A la Vallée de Joux, si on se réjouit évidemment que des villages tels que Le Brassus ou Le Sentier [qui ont fusionné pour former la commune du Chenit] soient désormais connus par les amateurs d’horlogerie en Chine ou au Japon, tout excès d’euphorie est banni. La crise horlogère des années 1970, qui a frappé durement la région, la vidant de près de 2000 de ses habitants, est encore dans tous les esprits.

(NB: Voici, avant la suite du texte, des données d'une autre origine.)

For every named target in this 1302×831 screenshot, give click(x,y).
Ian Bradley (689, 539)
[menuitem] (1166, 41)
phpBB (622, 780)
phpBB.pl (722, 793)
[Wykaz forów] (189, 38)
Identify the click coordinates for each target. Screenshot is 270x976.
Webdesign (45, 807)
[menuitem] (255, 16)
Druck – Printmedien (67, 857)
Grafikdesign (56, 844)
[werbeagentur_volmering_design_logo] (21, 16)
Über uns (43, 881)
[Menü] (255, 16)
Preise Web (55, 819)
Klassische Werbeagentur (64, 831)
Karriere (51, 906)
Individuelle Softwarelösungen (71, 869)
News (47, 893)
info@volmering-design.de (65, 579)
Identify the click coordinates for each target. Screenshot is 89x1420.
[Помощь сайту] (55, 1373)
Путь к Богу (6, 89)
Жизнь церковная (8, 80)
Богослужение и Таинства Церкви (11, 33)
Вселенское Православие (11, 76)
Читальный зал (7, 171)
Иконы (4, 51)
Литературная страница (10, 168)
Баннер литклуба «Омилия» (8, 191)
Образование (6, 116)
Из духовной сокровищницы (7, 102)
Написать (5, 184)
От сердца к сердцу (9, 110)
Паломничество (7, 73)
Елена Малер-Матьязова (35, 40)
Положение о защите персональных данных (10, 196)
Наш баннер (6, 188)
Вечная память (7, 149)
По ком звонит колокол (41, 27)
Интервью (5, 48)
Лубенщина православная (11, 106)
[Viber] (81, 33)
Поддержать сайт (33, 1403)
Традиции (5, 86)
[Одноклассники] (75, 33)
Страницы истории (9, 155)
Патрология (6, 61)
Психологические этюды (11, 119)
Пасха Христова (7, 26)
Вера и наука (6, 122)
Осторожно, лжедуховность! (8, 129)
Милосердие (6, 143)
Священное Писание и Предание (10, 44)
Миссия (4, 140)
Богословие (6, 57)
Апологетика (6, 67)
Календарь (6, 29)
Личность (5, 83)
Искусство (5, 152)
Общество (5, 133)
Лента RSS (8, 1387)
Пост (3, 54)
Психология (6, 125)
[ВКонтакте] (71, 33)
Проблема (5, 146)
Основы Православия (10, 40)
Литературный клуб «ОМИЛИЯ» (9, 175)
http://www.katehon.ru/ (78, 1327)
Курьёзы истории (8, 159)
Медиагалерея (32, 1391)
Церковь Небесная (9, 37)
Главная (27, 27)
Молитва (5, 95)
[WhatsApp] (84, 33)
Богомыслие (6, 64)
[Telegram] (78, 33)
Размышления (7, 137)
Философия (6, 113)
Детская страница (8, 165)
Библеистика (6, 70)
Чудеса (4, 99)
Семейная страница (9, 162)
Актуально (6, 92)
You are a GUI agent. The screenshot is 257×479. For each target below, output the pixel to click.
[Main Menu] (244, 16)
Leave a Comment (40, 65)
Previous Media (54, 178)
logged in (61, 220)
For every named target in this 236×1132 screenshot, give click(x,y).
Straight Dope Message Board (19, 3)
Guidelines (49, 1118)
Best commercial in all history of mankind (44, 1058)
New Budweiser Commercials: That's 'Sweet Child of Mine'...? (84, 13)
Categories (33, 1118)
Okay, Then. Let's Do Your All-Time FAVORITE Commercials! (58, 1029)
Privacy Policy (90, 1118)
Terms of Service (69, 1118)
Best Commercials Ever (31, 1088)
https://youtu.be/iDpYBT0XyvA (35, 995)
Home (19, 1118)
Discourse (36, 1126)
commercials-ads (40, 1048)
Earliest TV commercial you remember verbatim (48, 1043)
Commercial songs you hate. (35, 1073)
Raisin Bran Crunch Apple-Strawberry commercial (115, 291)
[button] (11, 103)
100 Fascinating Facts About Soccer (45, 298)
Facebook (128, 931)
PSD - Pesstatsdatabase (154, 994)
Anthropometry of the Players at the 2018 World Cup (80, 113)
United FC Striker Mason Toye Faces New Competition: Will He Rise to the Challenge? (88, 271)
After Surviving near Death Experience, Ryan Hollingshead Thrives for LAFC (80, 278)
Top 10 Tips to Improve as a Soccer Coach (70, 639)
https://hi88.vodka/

Difficile pourtant d’échapper à cette «monoculture horlogère», comme le souligne Jeannine Rainaud-Meylan: «Nous avons bien tenté de mettre sur pied une zone industrielle pour attirer des PME actives dans d’autres secteurs. Mais toutes celles qui s’y sont installées sont liées à l’horlogerie, attirées par la présence des grandes marques».
D’autres voix, plus critiques, dénoncent un «miracle en trompe-l’œil», critiquant notamment les sommes énormes investies pour la communication ainsi que la surexploitation du label «swiss made», au détriment des standards de qualité. A l’Espace horloger de la Vallée de Joux, Vincent Jaton, le directeur, ne mâche pas ses mots: «Ce sont les résultats annuels des grands groupes horlogers qui dictent la marche à suivre et les processus de fabrication passent au second plan. De plus en plus de consommateurs manifestent leur mécontentement face à des produits vendus plusieurs dizaines de milliers de francs qui ne répondent plus aux attentes».
Un fin connaisseur de l’horlogerie, actif dans la vallée mais soucieux de préserver son anonymat, confirme le propos: «Lorsque des visiteurs étrangers débarquent, on leur fait uniquement visiter l’aile de l’usine où les gens travaillent encore à la main. L’envers du décor, c’est une industrialisation à outrance, des opérateurs qui effectuent à la chaîne les mêmes gestes toute la journée. En s’obstinant dans cette voie, ces entreprises font courir un grand risque à la région et à l’horlogerie suisse dans son ensemble».